The regime has faced sanctions from the U.S. and the EU, yet relations between the West and Belarus had recently begun to thaw. The EU lifted most of its sanctions in 2008 with an eye to bringing Belarus closer into the European fold, and last month offered the Lukashenko regime an aid package of $3.6-billion in exchange for a free and fair election. The President of Lithuania allegedly endorsed Mr. Lukashenko in a closed-door meeting with European officials, informing them that he would be a reliable buffer against Russian hegemony. And earlier this month, the U.S. praised the regime for signing an agreement to give up stockpiles of Soviet-era enriched uranium.

The European rapprochement toward Mr. Lukashenko was in response to the recent deterioration of relations between Belarus and Russia, the result of a dispute over a rise in tariffs on Russian-supplied gas. Russian President Dmitri Medvedev disparaged Mr. Lukashenko, and over the summer, Russian state-controlled television aired a critical documentary about him titled The Godfather. In light of Mr. Lukashenko's falling out with Moscow, the EU believed it could liberalize his regime with a series of enticements. But in the week before the election, the ever-wily Belarus leader made amends with the Kremlin, meeting Mr. Medvedev in Moscow, where it was announced Russia would scrap duties on all oil exports. With the Russians back in his corner, Mr. Lukashenko knew he would be able to act with utter impunity come election day.

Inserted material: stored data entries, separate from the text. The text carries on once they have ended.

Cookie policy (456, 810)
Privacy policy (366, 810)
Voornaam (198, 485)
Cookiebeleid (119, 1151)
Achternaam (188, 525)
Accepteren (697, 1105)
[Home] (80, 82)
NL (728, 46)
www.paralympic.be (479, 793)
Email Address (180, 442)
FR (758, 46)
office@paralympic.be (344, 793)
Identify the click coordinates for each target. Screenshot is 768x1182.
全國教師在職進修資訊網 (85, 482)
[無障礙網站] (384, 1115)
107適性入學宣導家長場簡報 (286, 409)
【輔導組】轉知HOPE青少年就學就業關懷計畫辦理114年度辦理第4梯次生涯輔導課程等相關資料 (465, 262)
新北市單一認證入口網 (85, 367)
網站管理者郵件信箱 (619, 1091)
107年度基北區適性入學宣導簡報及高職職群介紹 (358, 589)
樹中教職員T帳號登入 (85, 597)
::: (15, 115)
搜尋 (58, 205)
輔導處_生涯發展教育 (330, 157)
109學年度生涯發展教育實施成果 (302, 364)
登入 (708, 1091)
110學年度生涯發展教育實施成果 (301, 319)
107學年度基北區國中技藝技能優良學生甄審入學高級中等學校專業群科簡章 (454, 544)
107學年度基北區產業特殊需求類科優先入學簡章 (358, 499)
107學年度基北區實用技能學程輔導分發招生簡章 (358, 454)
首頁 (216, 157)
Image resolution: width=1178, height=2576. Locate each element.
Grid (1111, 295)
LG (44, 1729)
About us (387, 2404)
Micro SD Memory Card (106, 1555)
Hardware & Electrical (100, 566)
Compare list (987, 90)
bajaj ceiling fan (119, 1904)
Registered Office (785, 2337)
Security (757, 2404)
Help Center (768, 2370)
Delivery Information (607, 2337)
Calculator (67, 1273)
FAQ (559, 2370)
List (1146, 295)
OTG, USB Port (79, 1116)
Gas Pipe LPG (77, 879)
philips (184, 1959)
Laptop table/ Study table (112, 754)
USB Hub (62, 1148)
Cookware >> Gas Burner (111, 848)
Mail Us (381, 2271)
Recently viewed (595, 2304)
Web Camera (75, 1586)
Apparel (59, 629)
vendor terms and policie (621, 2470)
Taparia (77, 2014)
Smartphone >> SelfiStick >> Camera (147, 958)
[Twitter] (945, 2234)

In retrospect, the Western attempt to soften its approach toward Mr. Lukashenko in the hope that he might liberalize was foolish. He understands that introducing the democratic practices insisted upon by the West would mean the end of his regime. The election "reforms" he initiated several months ago - a relatively open campaign, a live presidential debate - were purely cosmetic. Thus the violent crackdown that Mr. Lukashenko brazenly executed before the eyes of more than a thousand Western election monitors and the international press corps.

As much as the events of Dec. 19 were a catastrophe for the Belarusian opposition, they were a humiliating rebuke to the West, which had naively invested so much in the promise of a legitimate election. I spoke to opposition candidate Andrei Sannikov in Minsk the day before he was beaten and detained. Further Western engagement with Alexander Lukashenko, he told me, would cause "extended agony" for the people of Belarus. The hopes of liberalizing the regime with carrots now in tatters, it is high past time the West heeds the call of Belarus's brave and embattled democrats.

James Kirchick is writer at large with Radio Free Europe/Radio Liberty and a contributing editor to The New Republic.